**DATA**
============
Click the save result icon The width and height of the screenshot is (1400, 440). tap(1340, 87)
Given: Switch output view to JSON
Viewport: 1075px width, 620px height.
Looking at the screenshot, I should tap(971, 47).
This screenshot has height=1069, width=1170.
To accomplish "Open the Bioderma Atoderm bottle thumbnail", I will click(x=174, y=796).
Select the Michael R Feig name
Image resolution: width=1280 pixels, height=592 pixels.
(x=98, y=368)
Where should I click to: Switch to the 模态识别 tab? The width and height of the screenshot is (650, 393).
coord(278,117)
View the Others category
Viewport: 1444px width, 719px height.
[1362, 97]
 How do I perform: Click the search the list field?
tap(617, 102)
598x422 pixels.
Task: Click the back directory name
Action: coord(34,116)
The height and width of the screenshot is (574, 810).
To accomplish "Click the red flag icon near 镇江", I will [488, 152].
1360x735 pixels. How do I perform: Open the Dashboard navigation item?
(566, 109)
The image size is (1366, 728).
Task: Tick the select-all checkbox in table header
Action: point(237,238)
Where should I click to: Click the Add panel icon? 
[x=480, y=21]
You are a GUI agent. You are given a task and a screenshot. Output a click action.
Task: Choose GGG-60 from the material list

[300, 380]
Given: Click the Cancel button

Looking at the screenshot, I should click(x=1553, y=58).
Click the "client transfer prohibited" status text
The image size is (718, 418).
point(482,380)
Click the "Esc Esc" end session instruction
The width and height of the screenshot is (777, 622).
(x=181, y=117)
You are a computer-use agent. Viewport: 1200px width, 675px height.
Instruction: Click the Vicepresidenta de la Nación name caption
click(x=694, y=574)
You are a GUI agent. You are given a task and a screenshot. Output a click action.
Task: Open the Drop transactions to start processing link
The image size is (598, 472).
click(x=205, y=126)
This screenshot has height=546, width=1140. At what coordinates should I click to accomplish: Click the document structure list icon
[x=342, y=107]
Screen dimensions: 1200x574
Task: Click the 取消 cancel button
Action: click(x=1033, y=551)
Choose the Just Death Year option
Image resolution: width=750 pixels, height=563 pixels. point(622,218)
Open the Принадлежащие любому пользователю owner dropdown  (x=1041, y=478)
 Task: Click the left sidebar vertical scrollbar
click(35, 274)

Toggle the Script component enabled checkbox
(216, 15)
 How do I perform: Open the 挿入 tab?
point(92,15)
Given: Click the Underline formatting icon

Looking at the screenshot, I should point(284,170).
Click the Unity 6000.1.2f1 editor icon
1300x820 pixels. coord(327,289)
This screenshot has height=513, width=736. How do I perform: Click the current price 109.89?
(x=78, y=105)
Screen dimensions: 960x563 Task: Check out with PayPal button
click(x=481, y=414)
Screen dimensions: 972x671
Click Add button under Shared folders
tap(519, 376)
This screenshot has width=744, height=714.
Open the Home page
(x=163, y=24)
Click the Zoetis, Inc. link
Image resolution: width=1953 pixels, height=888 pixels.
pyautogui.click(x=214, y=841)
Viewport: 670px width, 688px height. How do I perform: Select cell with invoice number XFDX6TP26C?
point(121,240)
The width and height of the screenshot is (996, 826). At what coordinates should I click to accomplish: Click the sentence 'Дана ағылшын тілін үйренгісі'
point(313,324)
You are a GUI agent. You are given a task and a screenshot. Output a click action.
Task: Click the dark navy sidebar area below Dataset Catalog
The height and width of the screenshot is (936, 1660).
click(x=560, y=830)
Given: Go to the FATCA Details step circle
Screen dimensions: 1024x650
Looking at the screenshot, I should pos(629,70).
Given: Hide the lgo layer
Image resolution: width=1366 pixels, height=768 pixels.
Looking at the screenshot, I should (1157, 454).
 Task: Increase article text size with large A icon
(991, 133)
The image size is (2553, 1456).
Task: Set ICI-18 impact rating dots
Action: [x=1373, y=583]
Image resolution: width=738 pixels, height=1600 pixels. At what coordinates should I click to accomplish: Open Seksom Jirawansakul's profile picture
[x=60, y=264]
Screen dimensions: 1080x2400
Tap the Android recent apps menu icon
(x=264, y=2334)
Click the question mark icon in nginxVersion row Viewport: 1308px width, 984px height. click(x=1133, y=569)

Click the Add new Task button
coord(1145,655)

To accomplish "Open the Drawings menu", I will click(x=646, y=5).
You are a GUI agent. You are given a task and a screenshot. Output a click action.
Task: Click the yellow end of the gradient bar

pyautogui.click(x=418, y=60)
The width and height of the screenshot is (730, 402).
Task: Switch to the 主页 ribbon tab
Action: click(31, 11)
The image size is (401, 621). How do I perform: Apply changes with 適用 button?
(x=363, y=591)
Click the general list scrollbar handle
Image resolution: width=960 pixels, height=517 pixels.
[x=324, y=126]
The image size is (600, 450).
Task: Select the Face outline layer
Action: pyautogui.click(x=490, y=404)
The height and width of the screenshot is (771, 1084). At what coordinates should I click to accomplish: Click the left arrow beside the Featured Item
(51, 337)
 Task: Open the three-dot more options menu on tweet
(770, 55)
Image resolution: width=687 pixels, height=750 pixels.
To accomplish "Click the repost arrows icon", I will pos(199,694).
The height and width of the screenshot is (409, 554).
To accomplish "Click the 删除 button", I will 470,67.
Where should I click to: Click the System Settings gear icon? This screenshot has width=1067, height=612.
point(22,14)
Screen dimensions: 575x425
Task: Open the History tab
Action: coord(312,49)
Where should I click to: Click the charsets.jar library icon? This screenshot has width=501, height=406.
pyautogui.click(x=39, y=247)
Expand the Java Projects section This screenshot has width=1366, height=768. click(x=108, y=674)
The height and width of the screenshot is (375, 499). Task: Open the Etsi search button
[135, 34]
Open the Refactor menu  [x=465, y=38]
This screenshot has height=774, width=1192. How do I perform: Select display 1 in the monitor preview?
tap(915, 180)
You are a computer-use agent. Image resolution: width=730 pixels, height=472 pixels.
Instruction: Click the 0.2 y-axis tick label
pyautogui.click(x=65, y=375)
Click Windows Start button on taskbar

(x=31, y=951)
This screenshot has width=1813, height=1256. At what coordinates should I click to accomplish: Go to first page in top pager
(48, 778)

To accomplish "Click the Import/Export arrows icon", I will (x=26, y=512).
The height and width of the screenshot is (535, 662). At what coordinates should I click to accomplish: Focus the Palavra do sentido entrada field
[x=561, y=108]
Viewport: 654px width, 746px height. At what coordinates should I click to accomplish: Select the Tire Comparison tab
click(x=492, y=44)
============
**TASK BRIEF**
Word for word, restate each of the records above.

**WRITTEN RESPONSE**
Click the save result icon The width and height of the screenshot is (1400, 440). tap(1340, 87)
Given: Switch output view to JSON
Viewport: 1075px width, 620px height.
Looking at the screenshot, I should tap(971, 47).
This screenshot has height=1069, width=1170.
To accomplish "Open the Bioderma Atoderm bottle thumbnail", I will click(x=174, y=796).
Select the Michael R Feig name
Image resolution: width=1280 pixels, height=592 pixels.
(x=98, y=368)
Where should I click to: Switch to the 模态识别 tab? The width and height of the screenshot is (650, 393).
coord(278,117)
View the Others category
Viewport: 1444px width, 719px height.
[1362, 97]
 How do I perform: Click the search the list field?
tap(617, 102)
598x422 pixels.
Task: Click the back directory name
Action: coord(34,116)
The height and width of the screenshot is (574, 810).
To accomplish "Click the red flag icon near 镇江", I will [488, 152].
1360x735 pixels. How do I perform: Open the Dashboard navigation item?
(566, 109)
The image size is (1366, 728).
Task: Tick the select-all checkbox in table header
Action: point(237,238)
Where should I click to: Click the Add panel icon? 
[x=480, y=21]
You are a GUI agent. You are given a task and a screenshot. Output a click action.
Task: Choose GGG-60 from the material list

[300, 380]
Given: Click the Cancel button

Looking at the screenshot, I should click(x=1553, y=58).
Click the "client transfer prohibited" status text
The image size is (718, 418).
point(482,380)
Click the "Esc Esc" end session instruction
The width and height of the screenshot is (777, 622).
(x=181, y=117)
You are a computer-use agent. Viewport: 1200px width, 675px height.
Instruction: Click the Vicepresidenta de la Nación name caption
click(x=694, y=574)
You are a GUI agent. You are given a task and a screenshot. Output a click action.
Task: Open the Drop transactions to start processing link
The image size is (598, 472).
click(x=205, y=126)
This screenshot has height=546, width=1140. At what coordinates should I click to accomplish: Click the document structure list icon
[x=342, y=107]
Screen dimensions: 1200x574
Task: Click the 取消 cancel button
Action: click(x=1033, y=551)
Choose the Just Death Year option
Image resolution: width=750 pixels, height=563 pixels. point(622,218)
Open the Принадлежащие любому пользователю owner dropdown  (x=1041, y=478)
 Task: Click the left sidebar vertical scrollbar
click(35, 274)

Toggle the Script component enabled checkbox
(216, 15)
 How do I perform: Open the 挿入 tab?
point(92,15)
Given: Click the Underline formatting icon

Looking at the screenshot, I should point(284,170).
Click the Unity 6000.1.2f1 editor icon
1300x820 pixels. coord(327,289)
This screenshot has height=513, width=736. How do I perform: Click the current price 109.89?
(x=78, y=105)
Screen dimensions: 960x563 Task: Check out with PayPal button
click(x=481, y=414)
Screen dimensions: 972x671
Click Add button under Shared folders
tap(519, 376)
This screenshot has width=744, height=714.
Open the Home page
(x=163, y=24)
Click the Zoetis, Inc. link
Image resolution: width=1953 pixels, height=888 pixels.
pyautogui.click(x=214, y=841)
Viewport: 670px width, 688px height. How do I perform: Select cell with invoice number XFDX6TP26C?
point(121,240)
The width and height of the screenshot is (996, 826). At what coordinates should I click to accomplish: Click the sentence 'Дана ағылшын тілін үйренгісі'
point(313,324)
You are a GUI agent. You are given a task and a screenshot. Output a click action.
Task: Click the dark navy sidebar area below Dataset Catalog
The height and width of the screenshot is (936, 1660).
click(x=560, y=830)
Given: Go to the FATCA Details step circle
Screen dimensions: 1024x650
Looking at the screenshot, I should pos(629,70).
Given: Hide the lgo layer
Image resolution: width=1366 pixels, height=768 pixels.
Looking at the screenshot, I should (1157, 454).
 Task: Increase article text size with large A icon
(991, 133)
The image size is (2553, 1456).
Task: Set ICI-18 impact rating dots
Action: [x=1373, y=583]
Image resolution: width=738 pixels, height=1600 pixels. At what coordinates should I click to accomplish: Open Seksom Jirawansakul's profile picture
[x=60, y=264]
Screen dimensions: 1080x2400
Tap the Android recent apps menu icon
(x=264, y=2334)
Click the question mark icon in nginxVersion row Viewport: 1308px width, 984px height. click(x=1133, y=569)

Click the Add new Task button
coord(1145,655)

To accomplish "Open the Drawings menu", I will click(x=646, y=5).
You are a GUI agent. You are given a task and a screenshot. Output a click action.
Task: Click the yellow end of the gradient bar

pyautogui.click(x=418, y=60)
The width and height of the screenshot is (730, 402).
Task: Switch to the 主页 ribbon tab
Action: click(31, 11)
The image size is (401, 621). How do I perform: Apply changes with 適用 button?
(x=363, y=591)
Click the general list scrollbar handle
Image resolution: width=960 pixels, height=517 pixels.
[x=324, y=126]
The image size is (600, 450).
Task: Select the Face outline layer
Action: pyautogui.click(x=490, y=404)
The height and width of the screenshot is (771, 1084). At what coordinates should I click to accomplish: Click the left arrow beside the Featured Item
(51, 337)
 Task: Open the three-dot more options menu on tweet
(770, 55)
Image resolution: width=687 pixels, height=750 pixels.
To accomplish "Click the repost arrows icon", I will pos(199,694).
The height and width of the screenshot is (409, 554).
To accomplish "Click the 删除 button", I will 470,67.
Where should I click to: Click the System Settings gear icon? This screenshot has width=1067, height=612.
point(22,14)
Screen dimensions: 575x425
Task: Open the History tab
Action: coord(312,49)
Where should I click to: Click the charsets.jar library icon? This screenshot has width=501, height=406.
pyautogui.click(x=39, y=247)
Expand the Java Projects section This screenshot has width=1366, height=768. click(x=108, y=674)
The height and width of the screenshot is (375, 499). Task: Open the Etsi search button
[135, 34]
Open the Refactor menu  [x=465, y=38]
This screenshot has height=774, width=1192. How do I perform: Select display 1 in the monitor preview?
tap(915, 180)
You are a computer-use agent. Image resolution: width=730 pixels, height=472 pixels.
Instruction: Click the 0.2 y-axis tick label
pyautogui.click(x=65, y=375)
Click Windows Start button on taskbar

(x=31, y=951)
This screenshot has width=1813, height=1256. At what coordinates should I click to accomplish: Go to first page in top pager
(48, 778)

To accomplish "Click the Import/Export arrows icon", I will (x=26, y=512).
The height and width of the screenshot is (535, 662). At what coordinates should I click to accomplish: Focus the Palavra do sentido entrada field
[x=561, y=108]
Viewport: 654px width, 746px height. At what coordinates should I click to accomplish: Select the Tire Comparison tab
click(x=492, y=44)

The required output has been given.